L’indicateur de concentration d’emploi

L’INSEE publie à partir des données de recensement des synthèse par territoire intitulées « dossier local ». Parmi les informations qu’on y trouve, il y a l’indicateur de concentration d’emploi qui compare le nombre d’emplois dans la zone avec le nombre d’actifs ayant un emploi résidant dans la zone. Ainsi Questembert en 2012 avait un ICE de 93,5 (2751 emplois pour 2942 actifs), Lauzach, avec Procanar, atteint 131,4 (585 emplois pour 445 actifs. Au niveau de la Communauté, l’ICE est de 70,2 (6397 emplois pour 9111 actifs).
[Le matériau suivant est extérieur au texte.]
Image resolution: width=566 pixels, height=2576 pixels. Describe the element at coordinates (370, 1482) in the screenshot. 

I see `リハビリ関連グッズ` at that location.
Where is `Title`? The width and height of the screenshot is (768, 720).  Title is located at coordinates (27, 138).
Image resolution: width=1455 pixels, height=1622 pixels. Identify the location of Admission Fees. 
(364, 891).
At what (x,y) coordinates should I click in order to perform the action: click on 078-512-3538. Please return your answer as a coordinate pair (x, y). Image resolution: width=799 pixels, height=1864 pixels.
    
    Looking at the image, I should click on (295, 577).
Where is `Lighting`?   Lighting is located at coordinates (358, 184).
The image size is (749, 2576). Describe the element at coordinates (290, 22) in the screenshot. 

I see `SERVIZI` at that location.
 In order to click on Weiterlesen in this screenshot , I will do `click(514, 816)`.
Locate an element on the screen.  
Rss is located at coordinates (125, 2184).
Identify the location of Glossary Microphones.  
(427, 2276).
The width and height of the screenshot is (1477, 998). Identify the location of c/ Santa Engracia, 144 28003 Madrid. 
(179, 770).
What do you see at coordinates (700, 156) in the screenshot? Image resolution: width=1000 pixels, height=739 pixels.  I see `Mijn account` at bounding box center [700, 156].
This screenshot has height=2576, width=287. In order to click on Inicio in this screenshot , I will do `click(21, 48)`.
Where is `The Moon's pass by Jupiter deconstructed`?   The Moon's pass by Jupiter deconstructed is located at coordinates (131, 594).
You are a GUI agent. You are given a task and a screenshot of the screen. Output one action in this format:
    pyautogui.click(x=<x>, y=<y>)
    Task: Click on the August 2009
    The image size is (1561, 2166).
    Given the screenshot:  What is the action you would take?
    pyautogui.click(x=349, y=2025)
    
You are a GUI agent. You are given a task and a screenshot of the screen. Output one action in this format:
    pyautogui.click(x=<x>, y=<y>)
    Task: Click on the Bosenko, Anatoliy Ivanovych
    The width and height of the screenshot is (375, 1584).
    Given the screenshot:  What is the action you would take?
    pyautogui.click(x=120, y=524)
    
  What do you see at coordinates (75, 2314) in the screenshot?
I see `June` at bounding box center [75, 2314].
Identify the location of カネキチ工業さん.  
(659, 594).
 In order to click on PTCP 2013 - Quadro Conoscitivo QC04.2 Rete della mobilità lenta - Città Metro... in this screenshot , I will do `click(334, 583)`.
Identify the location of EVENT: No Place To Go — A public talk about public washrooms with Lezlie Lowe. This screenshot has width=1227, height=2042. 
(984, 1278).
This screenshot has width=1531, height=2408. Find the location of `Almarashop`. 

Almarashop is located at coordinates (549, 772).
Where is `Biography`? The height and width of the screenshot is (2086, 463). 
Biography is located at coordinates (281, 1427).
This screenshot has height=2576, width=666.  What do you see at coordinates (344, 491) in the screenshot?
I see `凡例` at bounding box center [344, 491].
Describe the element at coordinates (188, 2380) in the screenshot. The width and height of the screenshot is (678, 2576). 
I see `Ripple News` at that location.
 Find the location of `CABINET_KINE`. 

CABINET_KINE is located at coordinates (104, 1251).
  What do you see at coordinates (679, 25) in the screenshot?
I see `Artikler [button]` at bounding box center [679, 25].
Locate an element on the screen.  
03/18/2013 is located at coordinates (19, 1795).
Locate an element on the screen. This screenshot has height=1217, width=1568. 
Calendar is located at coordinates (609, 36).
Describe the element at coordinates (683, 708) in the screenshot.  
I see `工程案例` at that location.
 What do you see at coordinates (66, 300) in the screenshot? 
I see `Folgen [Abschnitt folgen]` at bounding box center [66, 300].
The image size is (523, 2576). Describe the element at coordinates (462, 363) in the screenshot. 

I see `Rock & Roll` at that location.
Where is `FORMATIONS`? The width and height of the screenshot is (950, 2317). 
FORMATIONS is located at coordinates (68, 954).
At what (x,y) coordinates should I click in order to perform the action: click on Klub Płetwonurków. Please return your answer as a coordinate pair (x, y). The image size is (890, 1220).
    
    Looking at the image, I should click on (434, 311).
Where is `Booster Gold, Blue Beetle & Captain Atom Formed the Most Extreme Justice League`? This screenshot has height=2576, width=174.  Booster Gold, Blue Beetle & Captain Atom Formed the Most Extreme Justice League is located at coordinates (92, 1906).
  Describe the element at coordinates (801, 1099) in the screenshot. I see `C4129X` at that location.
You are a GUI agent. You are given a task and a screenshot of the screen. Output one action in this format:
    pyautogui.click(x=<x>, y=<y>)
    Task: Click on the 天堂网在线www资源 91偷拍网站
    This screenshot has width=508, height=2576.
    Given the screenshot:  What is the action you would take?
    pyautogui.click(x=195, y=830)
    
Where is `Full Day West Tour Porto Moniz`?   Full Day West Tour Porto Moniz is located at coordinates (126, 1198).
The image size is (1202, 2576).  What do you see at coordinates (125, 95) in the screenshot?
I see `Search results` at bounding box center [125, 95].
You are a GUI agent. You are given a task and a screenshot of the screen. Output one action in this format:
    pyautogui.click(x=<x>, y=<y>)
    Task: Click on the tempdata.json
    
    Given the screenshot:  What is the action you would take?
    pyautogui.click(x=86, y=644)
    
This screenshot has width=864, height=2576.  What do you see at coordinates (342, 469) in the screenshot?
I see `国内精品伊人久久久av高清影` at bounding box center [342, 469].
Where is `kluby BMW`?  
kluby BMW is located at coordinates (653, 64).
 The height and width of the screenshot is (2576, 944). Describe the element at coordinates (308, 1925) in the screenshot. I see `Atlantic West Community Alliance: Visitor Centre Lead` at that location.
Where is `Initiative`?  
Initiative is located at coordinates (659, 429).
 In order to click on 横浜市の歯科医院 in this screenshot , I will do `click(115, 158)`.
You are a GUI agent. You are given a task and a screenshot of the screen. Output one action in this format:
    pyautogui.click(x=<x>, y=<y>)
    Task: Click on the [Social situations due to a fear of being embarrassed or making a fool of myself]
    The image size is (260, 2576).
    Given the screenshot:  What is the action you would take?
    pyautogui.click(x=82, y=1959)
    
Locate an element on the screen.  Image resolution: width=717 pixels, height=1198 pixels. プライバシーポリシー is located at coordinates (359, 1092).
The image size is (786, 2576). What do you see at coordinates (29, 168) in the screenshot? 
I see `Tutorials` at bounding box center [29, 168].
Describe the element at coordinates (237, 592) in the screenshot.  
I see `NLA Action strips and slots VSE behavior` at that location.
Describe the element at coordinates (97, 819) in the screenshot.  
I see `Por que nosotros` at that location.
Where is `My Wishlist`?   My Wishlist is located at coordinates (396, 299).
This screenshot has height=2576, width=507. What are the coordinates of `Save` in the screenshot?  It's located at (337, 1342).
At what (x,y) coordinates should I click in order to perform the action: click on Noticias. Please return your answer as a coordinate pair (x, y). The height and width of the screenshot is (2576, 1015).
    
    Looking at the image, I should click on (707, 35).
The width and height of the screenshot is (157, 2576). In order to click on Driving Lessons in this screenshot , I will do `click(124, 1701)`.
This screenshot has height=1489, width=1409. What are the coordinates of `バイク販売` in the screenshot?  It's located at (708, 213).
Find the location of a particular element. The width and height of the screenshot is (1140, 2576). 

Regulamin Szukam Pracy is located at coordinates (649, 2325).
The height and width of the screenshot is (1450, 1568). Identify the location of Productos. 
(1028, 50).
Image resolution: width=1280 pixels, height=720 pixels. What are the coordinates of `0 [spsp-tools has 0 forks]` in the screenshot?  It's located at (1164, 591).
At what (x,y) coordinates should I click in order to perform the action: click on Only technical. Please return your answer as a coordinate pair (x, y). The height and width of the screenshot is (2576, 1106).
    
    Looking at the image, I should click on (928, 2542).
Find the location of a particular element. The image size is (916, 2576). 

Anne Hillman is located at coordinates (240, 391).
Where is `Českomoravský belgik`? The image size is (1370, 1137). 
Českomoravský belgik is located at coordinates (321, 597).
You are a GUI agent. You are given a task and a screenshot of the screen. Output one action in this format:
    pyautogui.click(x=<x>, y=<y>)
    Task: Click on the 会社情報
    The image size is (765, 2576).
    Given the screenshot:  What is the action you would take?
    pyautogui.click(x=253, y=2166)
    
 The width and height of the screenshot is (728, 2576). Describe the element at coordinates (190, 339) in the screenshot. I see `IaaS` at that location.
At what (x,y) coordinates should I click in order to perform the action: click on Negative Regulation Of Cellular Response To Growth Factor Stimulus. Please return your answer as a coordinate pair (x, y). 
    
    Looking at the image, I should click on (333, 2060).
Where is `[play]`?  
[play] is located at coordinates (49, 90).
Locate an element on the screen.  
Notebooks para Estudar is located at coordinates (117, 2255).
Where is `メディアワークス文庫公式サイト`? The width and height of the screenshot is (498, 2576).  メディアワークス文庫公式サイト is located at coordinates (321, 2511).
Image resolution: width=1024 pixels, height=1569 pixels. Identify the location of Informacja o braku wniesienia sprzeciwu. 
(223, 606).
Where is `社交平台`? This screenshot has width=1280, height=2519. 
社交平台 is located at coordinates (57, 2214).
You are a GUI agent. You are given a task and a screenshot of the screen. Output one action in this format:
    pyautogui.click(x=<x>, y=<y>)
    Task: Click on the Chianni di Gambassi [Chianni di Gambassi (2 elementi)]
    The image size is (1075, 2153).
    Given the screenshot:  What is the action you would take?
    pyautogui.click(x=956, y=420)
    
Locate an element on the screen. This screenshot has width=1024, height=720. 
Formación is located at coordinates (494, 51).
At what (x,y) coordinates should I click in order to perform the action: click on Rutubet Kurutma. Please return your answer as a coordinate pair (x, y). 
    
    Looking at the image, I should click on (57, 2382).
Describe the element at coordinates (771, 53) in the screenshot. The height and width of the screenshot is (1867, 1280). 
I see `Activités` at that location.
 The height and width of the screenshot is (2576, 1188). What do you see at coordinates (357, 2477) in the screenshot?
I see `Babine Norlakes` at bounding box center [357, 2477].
Cela ne veut pas dire que 70 % des actifs travaillent sur le territoire communautaire ! Parce qu’il y a des échanges d’une commune à l’autre et d’un territoire à un autre. Ainsi sur les 2751 emplois comptabilisés à Questembert en 2012, seulement 1133 (41%) étaient occupés par des résidents de la commune. Voir ici le dossier de Questembert et là le dossier de la Communauté.

Migrations pendulaires, mobilités divergentes

Ce terme un peu barbare décrit la situation de ceux qui habitent une commune et qui travaillent dans une autre. C’est une des conséquences de la métropolisation et de la dissociation entre les zones d’activités (centre-ville, pôle d’activités) et les zones d’habitations en périphérie (banlieues, espaces péri-urbanisés). Dans notre Morbihan Est, à dominante rurale, avec des unités industrielles assez dispersées, la polarisation des emplois est moins nette, malgré le poids de l’agglomération vannetaise : déjà en 2009, 27 % des actifs de notre territoire allaient travailler dans Vannes Agglo. (voir ici les pages de la revue Octant)

Evidemment, habitat dispersé, même avant le mitage des dernières décennies, emploi éparpillé, tout cela conduit à des déplacements (les fameuses migrations pendulaires) qui se font dans une très large proportion en voiture individuelle : plus de 80 % ! Et ces déplacements tendent à s’allonger ; en 2009, la revue Octant écrivait : « La distance entre le domicile et le lieu de travail s’allonge : la moitié des actifs quittant leur commune pour aller travailler font plus de 10,6 kilomètres, soit 2 kilomètres de plus qu’en 1999 ».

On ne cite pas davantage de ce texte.